I asked her if they had a certain set in my wife's size, and the clerk just steered me toward the nightgowns, saying that she would like them better.

That was over 4 years ago and I never went back.

I have bought clothing, etc. for my wife for over 29 years and myself for over 4 1/2 years and that was the only incident.

Jadeanne

DeeArel
11-04-2006, 08:16 AM
I love it when asked by a SA who I am buying for. Over the years, I have bought for a few wifes and several girlfriends in addition to my self. No matter who I am buying for, the answer is always the same.

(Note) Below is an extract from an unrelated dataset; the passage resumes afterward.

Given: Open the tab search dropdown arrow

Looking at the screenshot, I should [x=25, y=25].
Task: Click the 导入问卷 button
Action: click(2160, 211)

Everything I buy is for me, but that does not mean I will be the one wearing it.

SherriePall
11-04-2006, 08:33 AM
Most of the times I have bought clothing either for myself (and many times telling the SA that) or my wife, I have had no problems.
About the only grief I have received was several years ago before Halloween. I went into a high end local clothing store and was looking at some items in the Junior Department when an older SA came over and, after I said I was looking for me for Halloween, she told me I was looking in the juniors and that the women's and misses were across the aisle.
Pardon me, but I like some of the junior styles! But I went along with the program and followed her. She made a couple of comments about how much I was looking to spend, etc., which were not worded the way most other SA's do when helping out.
I commented later about this to a GG SA friend of mine and she said that store could be a bit snooty. No wonder, I thought, because I was dressed that day in my work uniform (it was clean and neat). I guess the next time I go there I have to wear my suit and tie. Yea, right!

Adrienne Heels
11-04-2006, 11:34 PM
Most SA's in better stores are very nice and helpful....I think they are fascinated by CDs

I was in Lord & Taylor yesterday in drab and asked an older SA about size 11 pumps. she brought out 3 pair, none of which were what I was looking for. When I said thank you and was about to leave, she gave me a smile and wink and said "you're welcome, dear." That made me feel so nice.

Kimmie W
11-04-2006, 11:40 PM
I've gotten to a point in my life where I don't care what anyone thinks, or knows, about my preferences. The fool who persists in her folly will know wisdom!

Glenda58
11-04-2006, 11:46 PM
Had a SA ask for my ID while dress I think she wanted to embarrass me. But it didn't work I show my ID gave her a wink a blew her a kiss and she started blushing. Most SA will help you with anything no matter how you are dress they want the sales.